- Available data
*** Begin section ***

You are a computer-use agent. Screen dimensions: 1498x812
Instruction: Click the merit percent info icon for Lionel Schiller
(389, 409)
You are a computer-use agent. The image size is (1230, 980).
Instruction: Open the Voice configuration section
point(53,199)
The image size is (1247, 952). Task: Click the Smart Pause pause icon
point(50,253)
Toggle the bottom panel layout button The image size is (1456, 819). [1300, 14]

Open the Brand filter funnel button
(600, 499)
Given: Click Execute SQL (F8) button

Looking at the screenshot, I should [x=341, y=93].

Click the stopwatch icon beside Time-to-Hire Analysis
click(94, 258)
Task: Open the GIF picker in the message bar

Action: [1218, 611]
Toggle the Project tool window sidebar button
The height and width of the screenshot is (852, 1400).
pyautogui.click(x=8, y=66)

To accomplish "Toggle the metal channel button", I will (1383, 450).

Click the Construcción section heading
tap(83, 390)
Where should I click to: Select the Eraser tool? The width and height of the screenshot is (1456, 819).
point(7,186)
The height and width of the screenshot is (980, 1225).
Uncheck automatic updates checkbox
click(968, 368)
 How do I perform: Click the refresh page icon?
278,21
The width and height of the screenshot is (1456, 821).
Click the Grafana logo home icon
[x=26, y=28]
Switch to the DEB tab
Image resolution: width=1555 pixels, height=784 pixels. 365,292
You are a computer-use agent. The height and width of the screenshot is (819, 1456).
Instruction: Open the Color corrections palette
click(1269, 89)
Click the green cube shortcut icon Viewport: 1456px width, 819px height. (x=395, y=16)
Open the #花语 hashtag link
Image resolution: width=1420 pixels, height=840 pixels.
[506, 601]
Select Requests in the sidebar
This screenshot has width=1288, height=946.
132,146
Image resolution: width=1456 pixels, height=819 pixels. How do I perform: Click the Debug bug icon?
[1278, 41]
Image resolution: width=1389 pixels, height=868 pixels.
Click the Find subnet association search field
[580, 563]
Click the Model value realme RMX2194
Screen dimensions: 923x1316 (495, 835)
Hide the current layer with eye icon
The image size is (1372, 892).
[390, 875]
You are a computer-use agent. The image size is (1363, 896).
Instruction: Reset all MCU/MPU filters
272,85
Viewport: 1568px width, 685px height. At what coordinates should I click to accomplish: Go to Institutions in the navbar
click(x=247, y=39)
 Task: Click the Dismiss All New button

*** End section ***

- Your assignment
Wherever the word "Toggle" appears in the data, return the whole line.

- Result of this exercise
Toggle the bottom panel layout button The image size is (1456, 819). [1300, 14]
Toggle the Project tool window sidebar button
To accomplish "Toggle the metal channel button", I will (1383, 450).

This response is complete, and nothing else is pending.